## About this exercise
Find the line containing "Given: Select 支付 in the sidebar", then print it and each following line through the end of the records, exactly and with nothing added; leave out any pictures.

######

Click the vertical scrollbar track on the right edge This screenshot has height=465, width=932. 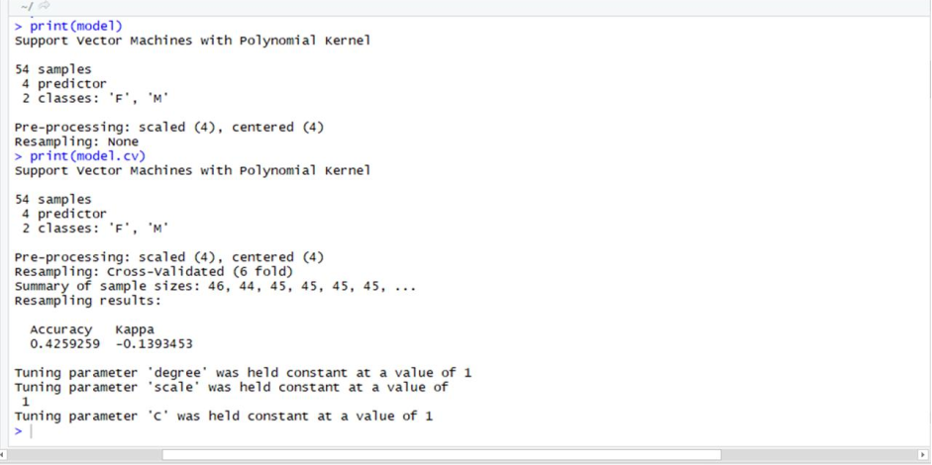pos(928,232)
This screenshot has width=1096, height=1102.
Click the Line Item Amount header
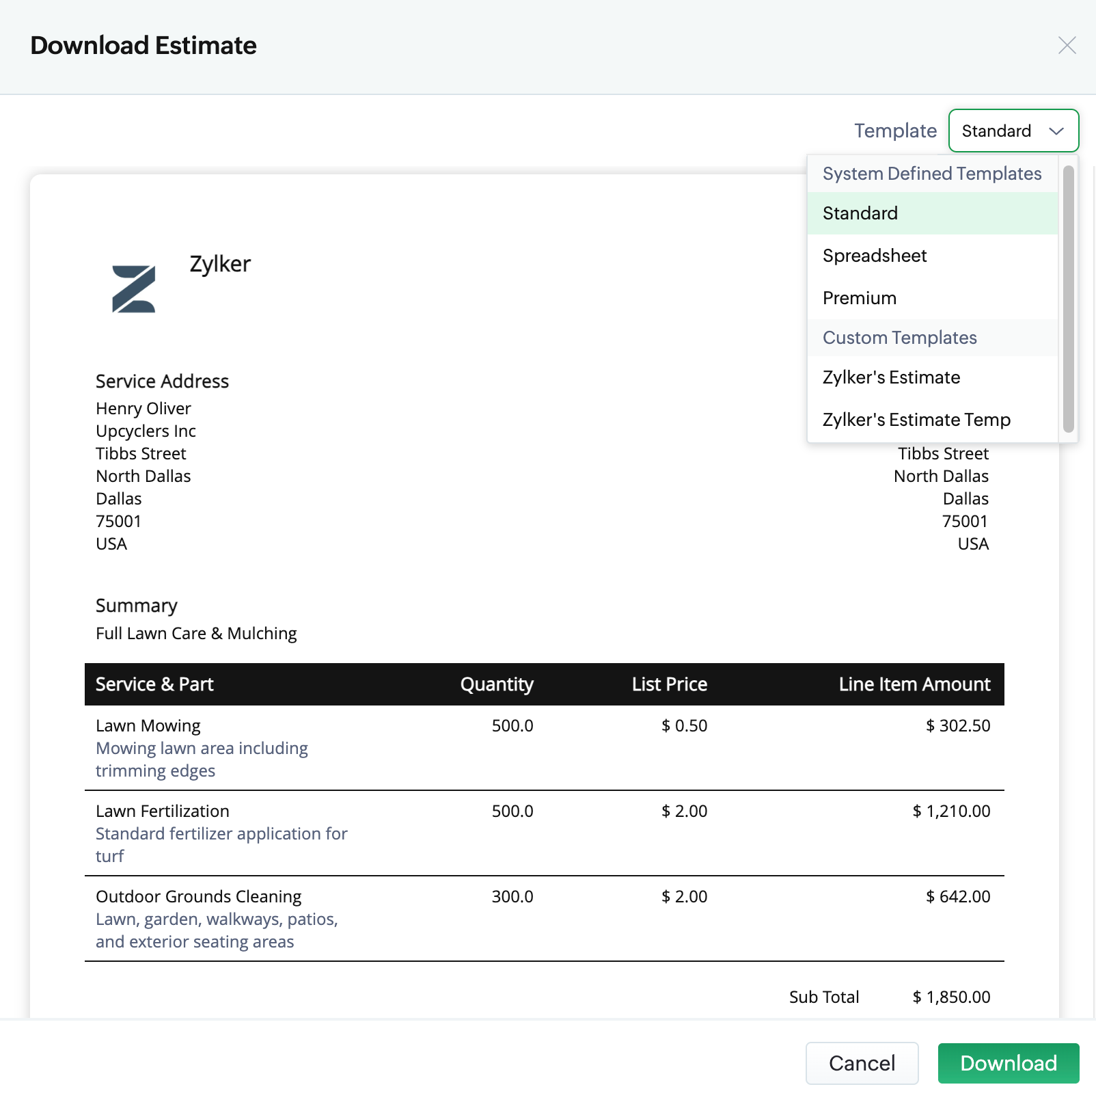914,684
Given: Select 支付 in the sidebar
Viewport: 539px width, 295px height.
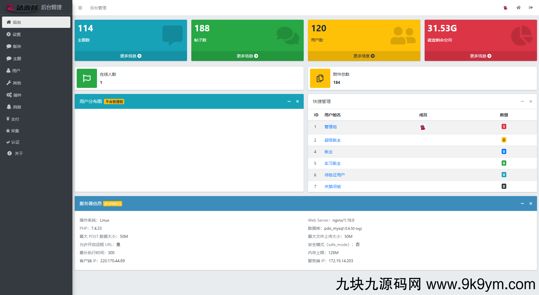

######

## Solution for this problem
Given: Select 支付 in the sidebar
Viewport: 539px width, 295px height.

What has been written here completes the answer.